According to Galt & Taggart, after lifting global equity markets, positive vaccine news improved investors’ risk sentiments and increased interest towards Emerging Markets (EMs), including CIS and Eastern Europe. According to Institute of International Finance’s (IIF) recent report, non-resident portfolio flows were strong to EMs in October-November, with debt inflows in EMs at US$ 36.7bn in November after US$ 11.7bn of inflows in October.
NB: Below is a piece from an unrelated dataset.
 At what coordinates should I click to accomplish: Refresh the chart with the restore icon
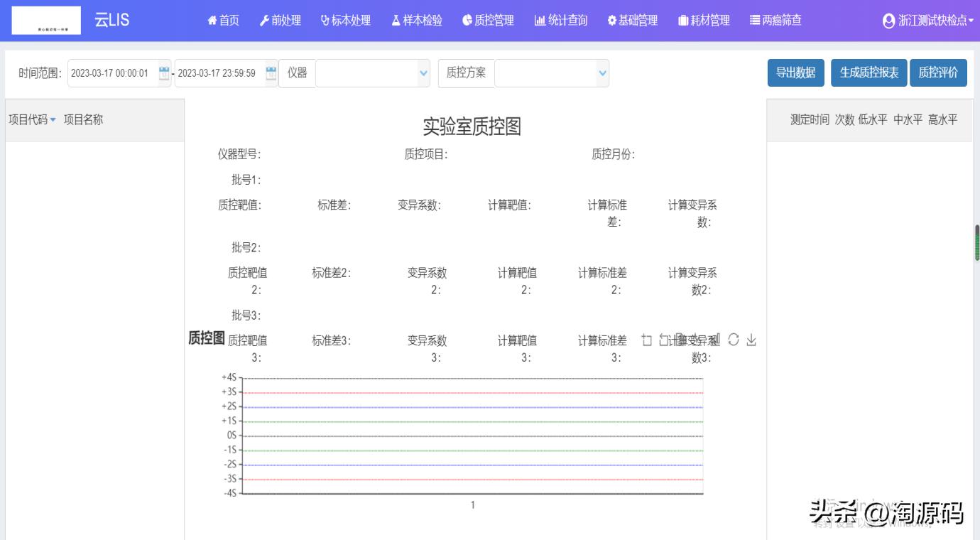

Among Georgian placements, GOGC 21 was the best performer, with the yield down by 200bps, followed by BOG 23, which was down 98bps in the same period. Other Georgian Eurobonds also gained in November, with the yields dropping in the range of 25bps-63bps.
Among regional Eurobonds, BELARUS 23 was the clear winner of the month, with the yield dropping by 221bps to almost 6-month low of 5.2%. Notably, Belarusian leader Alexander Lukashenko hinted that he would step down as a president once the new constitution is adopted, the day after the visit from a Russian ally Sergei Lavrov. Notably, it’s been one month after the imposition of sanctions by the EU and US against Belarusian officials. TURKEY 21 was the close follower, with the yield dropping by 183bps to 2.7%, level last seen in June 2020. Ukraine 21 also performed strongly, with the yield down by 132bps in November. Yields on Azeri and Armenian Eurobonds dropped by 105bps and 110bps, respectively. Yields on other regional Eurobonds also declined in November in the range of 18-77bps.